Sidney Blumenthal: How the White House Is Exploiting the Pope
President Bush, a militant evangelical Protestant, has lowered the American flag to half-staff for the first time at the death of a pope. Also for the first time, a US president will attend a papal funeral. Bush's political rhetoric is deliberately inflected with Catholic theological phrases, in particular "the culture of life", words he used to justify his interference in the case of Terri Schiavo, the brain-damaged woman, the removal of whose feeding tube was upheld 19 times by state and federal courts.
In the 2004 election, Bush's campaign helped organise the attack on John Kerry's Catholic authenticity by conservative bishops who threatened to deny him communion. Inside the White House, policy and personnel are coordinated in line with rightwing Catholicism. Not only are issues like international population control, reproductive health and women's rights vetted, but so are appointments.
Since the accession of Pope John Paul II, the conservative mobilisation within the American church has been a microcosmic version of the ascendancy of the conservative movement in the country generally. As the authority of the Vatican was marshalled on behalf of the conservatives, the Republican right adopted its position as its own in order to capture Catholic votes. Now the social agendas of conservative Catholics and Republicans are indistinguishable.
John Paul II welcomed American democracy as a counter to communism, but he had no experience with democracy of any kind. He envisioned his mission as restoring the authority of the church. America appeared to him as a liberal inferno - its citizens, he lectured American bishops last year, were "hypnotised by materialism, teetering before a soulless vision of the world".
The Pope asserted his control over the American church in 1984 with his naming of conservatives Bernard Law and John O'Connor as archbishops of Boston and New York. They became his chief agents. At the same time, the Vatican refused to deal with the elected officers of the US conference of Catholic bishops, who were largely imbued with the spirit of Vatican II.
Cardinal Joseph Bernardin of Chicago was acknowledged as the leader of the bishops and represented the broad progressive tradition of the American church. He articulated the concept of Catholicism as a "seamless garment" in which abortion was only one among many important issues. In 1994 he announced a common ground initiative, entitled Church in a Time of Peril, calling on the church to overcome its polarisation and suppression of discussion on the issues tearing it apart - from women's changing roles to the fact that many Catholics did not accept most church teachings on sexuality to the declining numbers of priests. Bernardin was a consensus builder and believed he had touched all bases with the Vatican before unveiling his project. But the same day, Cardinal Law, clearly acting with Vatican authority, denounced it: "The fundamental flaw in this document is its appeal for 'dialogue' as a path to 'common ground'. "
Bernardin died months later and was replaced by a protege of Law's. In 2002, the Boston Globe ran the first of more than 250 stories on paedophilic molestation by parish priests. Law resisted investigating the sex scandal and faced potential criminal prosecution for his cover-ups. The Pope rescued him with a sinecure in the Vatican. In the aftermath of the sex scandal, conservatives under siege lashed out more ferociously. As they saw it, their failure to overturn the law on abortion demonstrated that they had not been hardline enough. Thus the sex scandal set the stage for the rightwing Catholic offensive on behalf of Bush in the 2004 campaign.

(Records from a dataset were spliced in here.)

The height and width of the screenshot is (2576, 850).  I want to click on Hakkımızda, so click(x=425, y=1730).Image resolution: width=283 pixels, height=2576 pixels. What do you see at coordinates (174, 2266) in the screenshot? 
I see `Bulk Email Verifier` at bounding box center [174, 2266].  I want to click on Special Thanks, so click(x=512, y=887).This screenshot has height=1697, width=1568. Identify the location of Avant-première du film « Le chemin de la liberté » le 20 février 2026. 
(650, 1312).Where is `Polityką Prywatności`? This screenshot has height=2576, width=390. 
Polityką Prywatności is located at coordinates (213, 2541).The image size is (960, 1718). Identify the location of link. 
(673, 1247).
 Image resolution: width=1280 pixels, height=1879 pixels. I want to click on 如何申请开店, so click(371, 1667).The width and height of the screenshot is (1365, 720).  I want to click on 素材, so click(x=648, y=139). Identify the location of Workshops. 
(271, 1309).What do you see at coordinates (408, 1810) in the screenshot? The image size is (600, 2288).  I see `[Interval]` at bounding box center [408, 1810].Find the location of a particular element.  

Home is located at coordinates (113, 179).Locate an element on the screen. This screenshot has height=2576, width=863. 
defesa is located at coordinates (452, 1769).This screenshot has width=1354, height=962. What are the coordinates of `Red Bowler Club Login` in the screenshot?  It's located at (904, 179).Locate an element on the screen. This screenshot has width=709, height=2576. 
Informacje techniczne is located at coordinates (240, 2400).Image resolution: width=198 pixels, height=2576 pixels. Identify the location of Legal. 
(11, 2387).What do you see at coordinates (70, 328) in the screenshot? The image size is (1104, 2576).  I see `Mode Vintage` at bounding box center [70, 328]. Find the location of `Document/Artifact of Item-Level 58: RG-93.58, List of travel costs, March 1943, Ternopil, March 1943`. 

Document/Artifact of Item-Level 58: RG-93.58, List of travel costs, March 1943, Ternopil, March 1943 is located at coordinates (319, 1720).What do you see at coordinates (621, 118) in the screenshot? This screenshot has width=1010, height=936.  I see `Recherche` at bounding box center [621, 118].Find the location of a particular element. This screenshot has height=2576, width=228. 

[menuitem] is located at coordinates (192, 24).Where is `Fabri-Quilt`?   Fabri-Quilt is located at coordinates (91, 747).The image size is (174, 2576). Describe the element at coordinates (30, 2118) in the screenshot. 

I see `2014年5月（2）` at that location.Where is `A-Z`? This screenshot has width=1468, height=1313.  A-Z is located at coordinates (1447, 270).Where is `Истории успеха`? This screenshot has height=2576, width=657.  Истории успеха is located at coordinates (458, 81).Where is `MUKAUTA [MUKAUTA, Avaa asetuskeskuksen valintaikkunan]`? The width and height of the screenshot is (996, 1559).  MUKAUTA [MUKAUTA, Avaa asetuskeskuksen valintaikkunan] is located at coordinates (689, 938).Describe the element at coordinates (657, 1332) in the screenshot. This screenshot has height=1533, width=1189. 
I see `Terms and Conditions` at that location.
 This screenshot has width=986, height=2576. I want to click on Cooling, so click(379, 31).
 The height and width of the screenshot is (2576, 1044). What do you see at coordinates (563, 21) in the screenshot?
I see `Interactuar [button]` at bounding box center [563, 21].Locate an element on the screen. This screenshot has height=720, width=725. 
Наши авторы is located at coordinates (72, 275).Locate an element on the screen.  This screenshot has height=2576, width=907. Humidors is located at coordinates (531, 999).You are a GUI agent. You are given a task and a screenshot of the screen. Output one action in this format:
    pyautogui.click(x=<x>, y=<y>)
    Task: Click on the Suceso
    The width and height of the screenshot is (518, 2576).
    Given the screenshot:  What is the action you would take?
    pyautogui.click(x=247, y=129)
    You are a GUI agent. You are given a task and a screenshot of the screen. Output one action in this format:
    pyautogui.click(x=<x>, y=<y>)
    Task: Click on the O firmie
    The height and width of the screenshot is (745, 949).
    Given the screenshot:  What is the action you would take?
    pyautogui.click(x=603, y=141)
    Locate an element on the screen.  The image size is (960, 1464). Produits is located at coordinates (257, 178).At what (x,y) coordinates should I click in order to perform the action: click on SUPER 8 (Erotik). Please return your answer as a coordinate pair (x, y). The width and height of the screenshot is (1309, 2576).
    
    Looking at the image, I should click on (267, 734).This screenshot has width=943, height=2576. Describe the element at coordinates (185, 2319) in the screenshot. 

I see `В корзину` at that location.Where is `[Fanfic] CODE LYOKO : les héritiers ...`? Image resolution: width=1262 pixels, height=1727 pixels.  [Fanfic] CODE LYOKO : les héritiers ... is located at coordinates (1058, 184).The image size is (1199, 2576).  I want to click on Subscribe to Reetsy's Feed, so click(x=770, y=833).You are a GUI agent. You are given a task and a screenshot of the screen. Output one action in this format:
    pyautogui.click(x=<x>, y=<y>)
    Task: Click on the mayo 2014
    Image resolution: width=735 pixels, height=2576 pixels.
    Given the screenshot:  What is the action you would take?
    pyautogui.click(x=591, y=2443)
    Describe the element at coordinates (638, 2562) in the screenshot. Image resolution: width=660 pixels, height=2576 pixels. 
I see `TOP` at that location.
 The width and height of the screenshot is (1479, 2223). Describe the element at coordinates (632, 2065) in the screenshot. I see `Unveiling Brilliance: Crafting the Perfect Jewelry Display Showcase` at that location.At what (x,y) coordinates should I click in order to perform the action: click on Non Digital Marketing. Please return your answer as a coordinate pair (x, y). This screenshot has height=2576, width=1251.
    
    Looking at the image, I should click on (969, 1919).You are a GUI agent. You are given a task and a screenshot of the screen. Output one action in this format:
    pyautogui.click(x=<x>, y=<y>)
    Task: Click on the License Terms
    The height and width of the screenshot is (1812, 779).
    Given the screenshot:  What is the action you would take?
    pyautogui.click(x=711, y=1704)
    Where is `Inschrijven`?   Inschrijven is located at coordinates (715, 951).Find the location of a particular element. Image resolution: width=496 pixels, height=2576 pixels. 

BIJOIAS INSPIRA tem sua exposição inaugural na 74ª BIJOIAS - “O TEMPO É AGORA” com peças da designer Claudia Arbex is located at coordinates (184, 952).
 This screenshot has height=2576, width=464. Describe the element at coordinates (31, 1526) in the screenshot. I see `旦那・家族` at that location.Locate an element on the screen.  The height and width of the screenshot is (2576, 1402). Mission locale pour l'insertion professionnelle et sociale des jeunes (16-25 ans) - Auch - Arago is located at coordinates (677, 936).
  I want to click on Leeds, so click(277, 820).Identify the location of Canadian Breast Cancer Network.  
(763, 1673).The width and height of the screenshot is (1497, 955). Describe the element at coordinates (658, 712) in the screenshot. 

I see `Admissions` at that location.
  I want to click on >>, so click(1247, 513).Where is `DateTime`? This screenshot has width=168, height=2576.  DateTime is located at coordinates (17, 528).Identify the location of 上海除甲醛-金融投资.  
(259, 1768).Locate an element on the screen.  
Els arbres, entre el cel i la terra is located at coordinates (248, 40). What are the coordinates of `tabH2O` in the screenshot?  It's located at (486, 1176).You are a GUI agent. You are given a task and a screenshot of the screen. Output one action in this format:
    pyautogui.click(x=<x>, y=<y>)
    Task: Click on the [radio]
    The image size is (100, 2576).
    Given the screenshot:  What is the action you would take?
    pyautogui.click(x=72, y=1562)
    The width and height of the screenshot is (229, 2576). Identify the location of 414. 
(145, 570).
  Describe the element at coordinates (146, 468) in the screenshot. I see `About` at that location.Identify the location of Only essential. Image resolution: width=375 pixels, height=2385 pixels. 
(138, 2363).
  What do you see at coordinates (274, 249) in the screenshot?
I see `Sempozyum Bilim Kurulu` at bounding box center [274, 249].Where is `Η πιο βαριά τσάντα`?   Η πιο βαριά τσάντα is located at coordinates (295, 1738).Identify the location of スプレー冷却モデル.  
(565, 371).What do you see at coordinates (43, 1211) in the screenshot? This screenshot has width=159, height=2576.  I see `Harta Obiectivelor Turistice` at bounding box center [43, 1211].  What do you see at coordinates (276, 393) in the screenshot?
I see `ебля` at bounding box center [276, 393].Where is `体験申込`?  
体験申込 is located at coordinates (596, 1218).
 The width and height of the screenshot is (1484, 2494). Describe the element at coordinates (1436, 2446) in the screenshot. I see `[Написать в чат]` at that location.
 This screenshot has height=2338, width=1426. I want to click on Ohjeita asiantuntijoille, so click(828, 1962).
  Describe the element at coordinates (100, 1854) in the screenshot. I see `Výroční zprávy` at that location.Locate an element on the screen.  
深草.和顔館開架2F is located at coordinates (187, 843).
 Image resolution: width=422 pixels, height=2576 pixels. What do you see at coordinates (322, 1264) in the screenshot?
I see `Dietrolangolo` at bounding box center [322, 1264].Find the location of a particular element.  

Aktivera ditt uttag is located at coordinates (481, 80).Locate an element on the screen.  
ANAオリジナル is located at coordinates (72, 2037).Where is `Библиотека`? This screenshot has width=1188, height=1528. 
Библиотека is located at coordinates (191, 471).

With the Pope's death, American Catholics yearn for openness. According to a poll by Gallup, 78% want the next pope to allow Catholics to use birth control; 63% say he should let priests marry; 59% believe he should have a less strict policy on stem cell research; 55% say he should allow women to be priests.
But the Republicans are moving aggressively on the conservative social agenda. This week, in Kansas, gay marriage was banned in a referendum. Four states have passed bills permitting pharmacists to refuse to fill prescriptions for contraceptives. The governor of Illinois has issued an emergency order to ensure that pharmacists fill all prescriptions. California's legislature is debating a law to require druggists to do the same.
By consolidating power, the Pope believed that he was strengthening the church. Now the conservatives want a post-John Paul papacy to extend his stringency. Others want moderation, openness and discussion. Catholics in America do not now hold the same principle of hope. No one monitors the church's crisis more closely than the White House, and no one plots to exploit its division more ruthlessly. Religion is politics under red robes. So Bush travels to Rome.